Written by Mark Waid
Art by Fiona Staples, Andre Szymanowicz, and Jen Vaughn
Published by Archie Comics
Release date: July 8, 2015
I have a confession to make. I have never read an Archie Comic before.
To be honest, I’ve never even wanted to. That changed a few months ago when the new creative team was announced. A creative team who decided to make titular character, Archie Andrews, super-hot. Picking up issue #1, I really didn’t know what to expect but already being a fan of Mark Waid and Fiona Staples I was pretty hopeful that there would be something in there for me — and was there ever. Archie #1 is utterly charming, well written, and beautifully illustrated.
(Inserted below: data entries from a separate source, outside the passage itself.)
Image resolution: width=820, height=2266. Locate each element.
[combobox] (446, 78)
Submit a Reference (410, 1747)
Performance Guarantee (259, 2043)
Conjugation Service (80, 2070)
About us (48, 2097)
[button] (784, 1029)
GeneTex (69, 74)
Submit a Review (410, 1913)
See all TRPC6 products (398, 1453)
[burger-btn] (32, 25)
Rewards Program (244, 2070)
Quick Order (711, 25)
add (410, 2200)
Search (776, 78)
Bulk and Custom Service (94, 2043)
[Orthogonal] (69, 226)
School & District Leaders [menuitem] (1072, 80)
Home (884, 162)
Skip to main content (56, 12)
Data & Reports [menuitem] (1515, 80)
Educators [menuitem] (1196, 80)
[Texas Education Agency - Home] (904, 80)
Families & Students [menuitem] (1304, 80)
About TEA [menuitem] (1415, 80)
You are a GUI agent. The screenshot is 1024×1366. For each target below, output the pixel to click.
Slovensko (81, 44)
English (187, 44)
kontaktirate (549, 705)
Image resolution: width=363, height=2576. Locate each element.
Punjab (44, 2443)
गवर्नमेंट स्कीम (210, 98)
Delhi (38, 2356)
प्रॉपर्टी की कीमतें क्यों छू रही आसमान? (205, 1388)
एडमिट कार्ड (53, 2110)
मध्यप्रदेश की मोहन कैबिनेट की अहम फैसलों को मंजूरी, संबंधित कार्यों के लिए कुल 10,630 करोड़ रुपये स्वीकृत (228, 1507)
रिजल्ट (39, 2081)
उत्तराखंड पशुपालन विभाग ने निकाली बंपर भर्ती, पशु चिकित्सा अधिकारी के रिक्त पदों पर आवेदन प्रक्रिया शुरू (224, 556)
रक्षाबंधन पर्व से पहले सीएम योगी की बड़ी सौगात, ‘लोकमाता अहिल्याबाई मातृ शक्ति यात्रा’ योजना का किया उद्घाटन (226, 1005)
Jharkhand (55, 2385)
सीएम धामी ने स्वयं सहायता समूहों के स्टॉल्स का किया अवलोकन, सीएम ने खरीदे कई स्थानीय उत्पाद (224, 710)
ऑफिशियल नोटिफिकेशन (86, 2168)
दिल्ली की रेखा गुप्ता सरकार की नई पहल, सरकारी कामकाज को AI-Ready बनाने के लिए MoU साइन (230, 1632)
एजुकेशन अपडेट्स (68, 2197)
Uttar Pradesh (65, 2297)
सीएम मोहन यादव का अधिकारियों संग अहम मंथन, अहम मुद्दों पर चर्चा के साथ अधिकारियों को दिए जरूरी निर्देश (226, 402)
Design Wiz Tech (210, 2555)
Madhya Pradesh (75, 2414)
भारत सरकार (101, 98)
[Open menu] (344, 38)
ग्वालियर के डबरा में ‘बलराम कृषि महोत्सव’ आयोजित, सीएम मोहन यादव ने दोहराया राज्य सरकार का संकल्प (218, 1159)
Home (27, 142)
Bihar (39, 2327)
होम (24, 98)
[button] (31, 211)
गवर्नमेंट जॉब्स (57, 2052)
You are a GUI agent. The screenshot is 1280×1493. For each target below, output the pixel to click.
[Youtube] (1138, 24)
Writer Mark Waid tackles romance, heartbreak, homecoming, and meddling kids in issue #1 of Archie, creating what feels to be an effortlessly authentic depiction of teenage life. The dialogue is funny and sarcastic and is reflective of the way that people that age should be. Archie regularly breaks the fourth wall, addressing the reader directly and is almost instantly endearing as he laments his break up and talks about his relationship with his father. While noticeably less time in spent developing the personalities of the supporting cast, it is clear that they all have rather distinctive voices and attitudes that seem indicative of their characterization.
It’s no secret that Archie got hot, you just need to check Twitter for the hundreds of tweets hash-tagged ‘hotarchie’ to see the responses to the reveal of Staples’ initial redesign. Not one to limit herself, Staples has brought all of the characters up to date, making some great decisions with regard to costume design, and even better ones with the hair. Betty is especially pretty — fresh faced and relaxed. She looks every bit the girl next door. From the very first page it is clear that Fiona Staples has, to no one’s surprise, rendered a thoroughly beautiful book and although working with an already established cast she has presented them as diverse in body type, race and gender. The subtle changes in posture and facial expression give us a deeper insight into the characters allowing their personalities to develop visually rather than through dialogue or exposition.
With colours from Andre Szymanowicz and Jen Vaughn, Archie #1 manages to be bright and bold while still retailing an element of reality. The pinks and the blues used during the scenes at the School Dance are particularly eye catching and they bring a little bit of magic to the proceedings. There are also some nice touches by letterer Jack Morelli. Replacing text with stars to indicate the opinions of patrons leaving a cinema is such a fun idea and conveys so much with very information.
I didn’t expect to feel quite so enthused by Archie #1 but I really am. It has perfectly encapsulated that high school sitcom, slice of life, teen movie vibe that I, and so many other people love and maybe haven’t been getting too much of lately, or at least nothing that feels so genuine.